From the desk of DNR Sgt. Tim White: How-tos for first-time hunters

FRENCH CREEK – Fall is fast approaching, and at means deer season is almost here.

Any young hunters looking to go hunting this fall will need to take a hunter’s education course before they head to the woods. Any new hunter born on or after Jan. 1, 1975 must take a hunter’s education course, and they must be 10 years old to take the course. Sgt. Tim White with the West Virginia Division of Natural Resources in French Creek said they will still be offering their in-person classes.

“We’re still going to have our traditional classes, which involve a minimum of 10 hours in the classroom,” White said. “The class is free, and they have to be 10 by the last day of the class to be able to test for certification, but they get their class, they take the test, there’s a hands-on portion as well, and at the end of that, if they’ve passed, they get their card in the classroom.”

White said there are online options for those who don’t want to attend the class in person.

“They just come in after they take a series of tests online, and they bring a print-off voucher that says they have completed the online requirements and passed the test,” White said. “Then, they bring that into the hands-on and written test date that we have, and they sit down, take the same test that they would have taken in the traditional class.

“They also demonstrate proficiency with the weapons, doing a hands-on portion as well,” White added.

The online and traditional course registration may be found on the West Virginia DNR website here.

“Honestly for young kids, I would prefer they come to our traditional class because they’re going to learn a lot more with volunteer instructors teaching classes because our officers teach the classes,” White said. “Some of our wildlife folks are even volunteers and come in at some of our classes.
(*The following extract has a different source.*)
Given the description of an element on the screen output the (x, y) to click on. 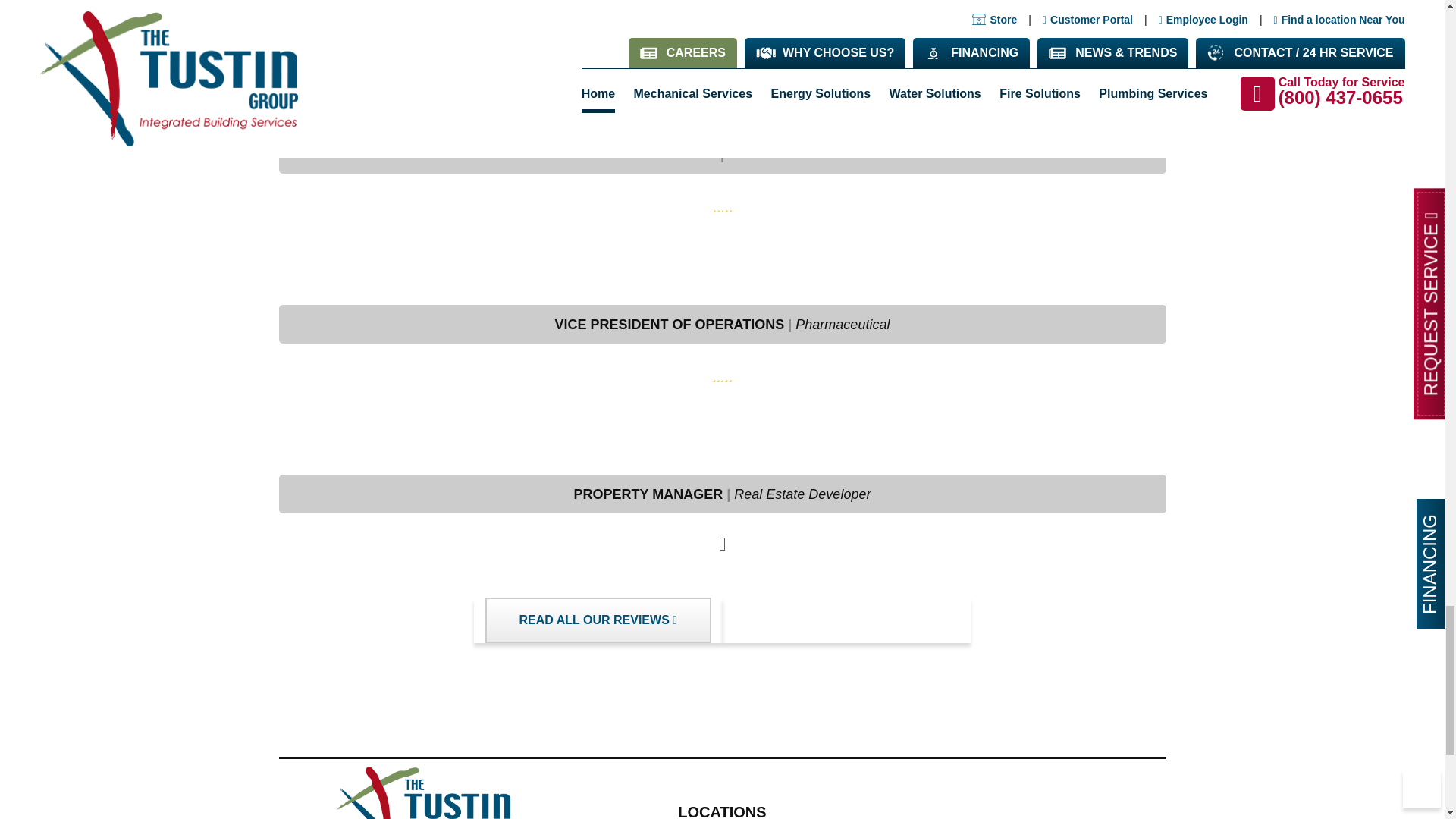
The Tustin Group (423, 792)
That means they get to see and hear their stories and get some real hands-on type demonstrations of how things are, and there’s no substitute in the computer for doing that.”

The first traditional class will take place Monday, Tuesday and Wednesday from 6 p.m. to 9:30 p.m. each night on Sept. 21, 22 and 23 at the VFW Post 3663 in Buckhannon. The first in-person test for those who took the online class will happen Sept. 22 at 4 p.m. at the VFW in Buckhannon.

The second dates for the traditional class are slated for Oct. 5, 6, and 7 from 6 p.m. to 9:30 p.m. at the Banks District Volunteer Fire Department in Rock Cave. The second date for the in-person test for those who took the online course is 7 p.m. on Oct. 6.

The last dates for the traditional class are Oct. 26, 27 and 28 from 6 p.m. to 9:30 p.m. at the Buckhannon VFW, and the last in-person test for those doing the online course will be Oct. 27 at 4p.m. at the Buckhannon VFW.

“With COVID-19, we’re being extra careful and are requiring students to wear masks this fall,” White said. “Unless the policy changes with the governor’s office, we have to have everybody wear a mask that attends the class, and of course, we’re limited to 25 folks, so we’re going to be probably pushing right up to that limit, I’d say most of our classes and will be full this fall.”

Once someone is 15 years old, they must register for a hunting license.

“They can go online and buy licenses at and check their game there,” White said. “You can kill your game, have it tagged and then checked in electronically, all from your phone out in the middle of the woods as long as you have service; you can have it done within just a couple minutes.”

After a person purchases their license they may either print the license from home or download it to their phone.

“If somebody is apprehensive about taking the course with the COVID-19 stuff right now and just being in group environments, we do offer what’s called an apprentice license,” White said.

He explained an apprentice license was created to circumvent the hunter education requirement in case a person wants to try hunting but doesn’t know if they want to dedicate 10 hours to takige the course.

“I’ll just say, for example, a guy is dating a girl who’s never hunted before, and she shows interest in hunting,” White said. “She doesn’t know that she wants to take the class because she’s never been in the woods yet, so she can go to the store and buy the apprentice license, and say she’s 20 years old – she can buy the apprentice license. She can buy that license three times in a five-year period without taking the hunter education class.”

They also offer a junior apprentice license for those that are 15, 16 or 17.

“They can do anything a hunter can do, but they have to be with a licensed adult that’s 18 or older who stays with them,” White said.